### RECORDS SUPPLIED
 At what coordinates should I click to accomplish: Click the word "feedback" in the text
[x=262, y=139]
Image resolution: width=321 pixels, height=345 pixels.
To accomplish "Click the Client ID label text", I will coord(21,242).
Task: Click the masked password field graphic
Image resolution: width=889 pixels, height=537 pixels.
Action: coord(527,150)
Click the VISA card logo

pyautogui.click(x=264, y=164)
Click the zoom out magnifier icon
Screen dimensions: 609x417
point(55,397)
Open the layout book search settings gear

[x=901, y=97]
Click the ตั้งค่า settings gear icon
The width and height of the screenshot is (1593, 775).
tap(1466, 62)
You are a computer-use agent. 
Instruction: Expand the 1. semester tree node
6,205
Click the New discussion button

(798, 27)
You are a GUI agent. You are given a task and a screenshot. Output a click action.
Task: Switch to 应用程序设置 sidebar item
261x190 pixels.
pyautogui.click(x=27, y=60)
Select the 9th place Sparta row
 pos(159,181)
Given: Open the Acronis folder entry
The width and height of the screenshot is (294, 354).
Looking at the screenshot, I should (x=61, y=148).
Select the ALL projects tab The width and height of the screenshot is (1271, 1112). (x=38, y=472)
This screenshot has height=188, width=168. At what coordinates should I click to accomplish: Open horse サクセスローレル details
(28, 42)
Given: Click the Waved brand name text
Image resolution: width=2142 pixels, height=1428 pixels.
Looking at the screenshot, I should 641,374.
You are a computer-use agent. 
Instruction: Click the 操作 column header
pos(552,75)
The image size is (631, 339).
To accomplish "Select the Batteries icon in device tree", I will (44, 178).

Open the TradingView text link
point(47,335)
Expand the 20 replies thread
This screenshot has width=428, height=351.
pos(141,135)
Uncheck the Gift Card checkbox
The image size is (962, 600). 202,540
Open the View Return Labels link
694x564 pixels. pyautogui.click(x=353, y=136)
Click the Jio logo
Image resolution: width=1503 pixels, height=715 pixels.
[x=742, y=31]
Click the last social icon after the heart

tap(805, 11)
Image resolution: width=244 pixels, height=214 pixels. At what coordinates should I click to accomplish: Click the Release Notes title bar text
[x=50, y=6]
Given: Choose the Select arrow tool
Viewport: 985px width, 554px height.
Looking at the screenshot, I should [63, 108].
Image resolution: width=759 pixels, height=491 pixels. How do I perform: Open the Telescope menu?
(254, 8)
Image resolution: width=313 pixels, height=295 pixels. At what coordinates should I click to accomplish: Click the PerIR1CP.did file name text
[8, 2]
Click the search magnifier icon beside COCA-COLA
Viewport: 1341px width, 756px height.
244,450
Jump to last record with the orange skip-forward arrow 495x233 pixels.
######
» **JOB**
Copy the records from their start up to and including the line with "point(55,397)", swapping "VISA" for "Mastercard" and leaving everything else unchanged.

» **TASK SOLUTION**
 At what coordinates should I click to accomplish: Click the word "feedback" in the text
[x=262, y=139]
Image resolution: width=321 pixels, height=345 pixels.
To accomplish "Click the Client ID label text", I will coord(21,242).
Task: Click the masked password field graphic
Image resolution: width=889 pixels, height=537 pixels.
Action: coord(527,150)
Click the Mastercard card logo

pyautogui.click(x=264, y=164)
Click the zoom out magnifier icon
Screen dimensions: 609x417
point(55,397)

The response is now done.